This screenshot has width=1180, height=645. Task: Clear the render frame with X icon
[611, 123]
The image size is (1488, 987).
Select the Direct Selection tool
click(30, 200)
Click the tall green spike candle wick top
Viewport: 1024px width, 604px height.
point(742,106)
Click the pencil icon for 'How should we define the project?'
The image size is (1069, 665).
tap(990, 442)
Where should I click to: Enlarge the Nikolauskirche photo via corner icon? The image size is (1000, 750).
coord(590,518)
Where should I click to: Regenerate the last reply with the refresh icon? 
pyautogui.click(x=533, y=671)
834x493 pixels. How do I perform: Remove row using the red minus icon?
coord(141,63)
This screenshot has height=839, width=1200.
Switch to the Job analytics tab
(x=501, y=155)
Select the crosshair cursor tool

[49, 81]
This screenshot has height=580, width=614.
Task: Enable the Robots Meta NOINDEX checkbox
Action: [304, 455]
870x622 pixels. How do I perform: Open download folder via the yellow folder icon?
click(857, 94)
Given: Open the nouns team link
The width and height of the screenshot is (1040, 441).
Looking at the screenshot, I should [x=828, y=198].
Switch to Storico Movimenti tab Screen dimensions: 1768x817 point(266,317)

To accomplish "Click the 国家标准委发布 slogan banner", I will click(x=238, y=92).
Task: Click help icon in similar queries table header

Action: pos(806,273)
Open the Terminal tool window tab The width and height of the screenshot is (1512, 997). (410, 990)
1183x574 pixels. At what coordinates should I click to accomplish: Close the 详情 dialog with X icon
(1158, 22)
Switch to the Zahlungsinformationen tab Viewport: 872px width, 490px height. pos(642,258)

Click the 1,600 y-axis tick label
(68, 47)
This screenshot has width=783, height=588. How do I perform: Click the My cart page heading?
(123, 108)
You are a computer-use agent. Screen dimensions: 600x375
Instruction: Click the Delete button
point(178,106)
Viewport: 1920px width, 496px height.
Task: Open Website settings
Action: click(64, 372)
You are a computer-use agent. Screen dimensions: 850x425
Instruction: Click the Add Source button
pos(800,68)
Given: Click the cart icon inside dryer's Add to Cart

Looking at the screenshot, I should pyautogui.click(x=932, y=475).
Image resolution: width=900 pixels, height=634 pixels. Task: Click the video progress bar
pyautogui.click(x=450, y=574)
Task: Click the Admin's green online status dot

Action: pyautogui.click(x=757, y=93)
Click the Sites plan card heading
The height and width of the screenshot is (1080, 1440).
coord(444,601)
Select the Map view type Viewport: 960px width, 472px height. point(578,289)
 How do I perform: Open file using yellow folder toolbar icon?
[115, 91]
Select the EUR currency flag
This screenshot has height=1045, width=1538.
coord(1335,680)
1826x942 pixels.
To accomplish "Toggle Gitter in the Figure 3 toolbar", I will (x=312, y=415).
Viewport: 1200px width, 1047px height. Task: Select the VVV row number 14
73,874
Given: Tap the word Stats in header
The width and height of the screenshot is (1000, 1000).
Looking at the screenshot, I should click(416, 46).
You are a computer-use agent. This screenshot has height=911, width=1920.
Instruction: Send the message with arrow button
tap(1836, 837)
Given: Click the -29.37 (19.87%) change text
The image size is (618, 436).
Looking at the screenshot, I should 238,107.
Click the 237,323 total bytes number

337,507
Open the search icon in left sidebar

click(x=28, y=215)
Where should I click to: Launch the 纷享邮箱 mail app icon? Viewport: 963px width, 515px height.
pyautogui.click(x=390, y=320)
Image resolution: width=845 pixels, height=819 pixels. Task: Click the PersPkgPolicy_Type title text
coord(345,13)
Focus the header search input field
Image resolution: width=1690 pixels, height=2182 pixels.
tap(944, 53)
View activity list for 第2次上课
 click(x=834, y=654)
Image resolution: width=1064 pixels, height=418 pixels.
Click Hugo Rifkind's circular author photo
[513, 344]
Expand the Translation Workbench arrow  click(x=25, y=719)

== == ==

§ Exercise prompt
Every entry must be output again, exactly as written above.

§ Expected output
This screenshot has width=1180, height=645. Task: Clear the render frame with X icon
[611, 123]
The image size is (1488, 987).
Select the Direct Selection tool
click(30, 200)
Click the tall green spike candle wick top
Viewport: 1024px width, 604px height.
point(742,106)
Click the pencil icon for 'How should we define the project?'
The image size is (1069, 665).
tap(990, 442)
Where should I click to: Enlarge the Nikolauskirche photo via corner icon? The image size is (1000, 750).
coord(590,518)
Where should I click to: Regenerate the last reply with the refresh icon? 
pyautogui.click(x=533, y=671)
834x493 pixels. How do I perform: Remove row using the red minus icon?
coord(141,63)
This screenshot has height=839, width=1200.
Switch to the Job analytics tab
(x=501, y=155)
Select the crosshair cursor tool

[49, 81]
This screenshot has height=580, width=614.
Task: Enable the Robots Meta NOINDEX checkbox
Action: [304, 455]
870x622 pixels. How do I perform: Open download folder via the yellow folder icon?
click(857, 94)
Given: Open the nouns team link
The width and height of the screenshot is (1040, 441).
Looking at the screenshot, I should [x=828, y=198].
Switch to Storico Movimenti tab Screen dimensions: 1768x817 point(266,317)

To accomplish "Click the 国家标准委发布 slogan banner", I will click(x=238, y=92).
Task: Click help icon in similar queries table header

Action: pos(806,273)
Open the Terminal tool window tab The width and height of the screenshot is (1512, 997). (410, 990)
1183x574 pixels. At what coordinates should I click to accomplish: Close the 详情 dialog with X icon
(1158, 22)
Switch to the Zahlungsinformationen tab Viewport: 872px width, 490px height. pos(642,258)

Click the 1,600 y-axis tick label
(68, 47)
This screenshot has width=783, height=588. How do I perform: Click the My cart page heading?
(123, 108)
You are a computer-use agent. Screen dimensions: 600x375
Instruction: Click the Delete button
point(178,106)
Viewport: 1920px width, 496px height.
Task: Open Website settings
Action: click(64, 372)
You are a computer-use agent. Screen dimensions: 850x425
Instruction: Click the Add Source button
pos(800,68)
Given: Click the cart icon inside dryer's Add to Cart

Looking at the screenshot, I should pyautogui.click(x=932, y=475).
Image resolution: width=900 pixels, height=634 pixels. Task: Click the video progress bar
pyautogui.click(x=450, y=574)
Task: Click the Admin's green online status dot

Action: pyautogui.click(x=757, y=93)
Click the Sites plan card heading
The height and width of the screenshot is (1080, 1440).
coord(444,601)
Select the Map view type Viewport: 960px width, 472px height. point(578,289)
 How do I perform: Open file using yellow folder toolbar icon?
[115, 91]
Select the EUR currency flag
This screenshot has height=1045, width=1538.
coord(1335,680)
1826x942 pixels.
To accomplish "Toggle Gitter in the Figure 3 toolbar", I will (x=312, y=415).
Viewport: 1200px width, 1047px height. Task: Select the VVV row number 14
73,874
Given: Tap the word Stats in header
The width and height of the screenshot is (1000, 1000).
Looking at the screenshot, I should click(416, 46).
You are a computer-use agent. This screenshot has height=911, width=1920.
Instruction: Send the message with arrow button
tap(1836, 837)
Given: Click the -29.37 (19.87%) change text
The image size is (618, 436).
Looking at the screenshot, I should 238,107.
Click the 237,323 total bytes number

337,507
Open the search icon in left sidebar

click(x=28, y=215)
Where should I click to: Launch the 纷享邮箱 mail app icon? Viewport: 963px width, 515px height.
pyautogui.click(x=390, y=320)
Image resolution: width=845 pixels, height=819 pixels. Task: Click the PersPkgPolicy_Type title text
coord(345,13)
Focus the header search input field
Image resolution: width=1690 pixels, height=2182 pixels.
tap(944, 53)
View activity list for 第2次上课
 click(x=834, y=654)
Image resolution: width=1064 pixels, height=418 pixels.
Click Hugo Rifkind's circular author photo
[513, 344]
Expand the Translation Workbench arrow  click(x=25, y=719)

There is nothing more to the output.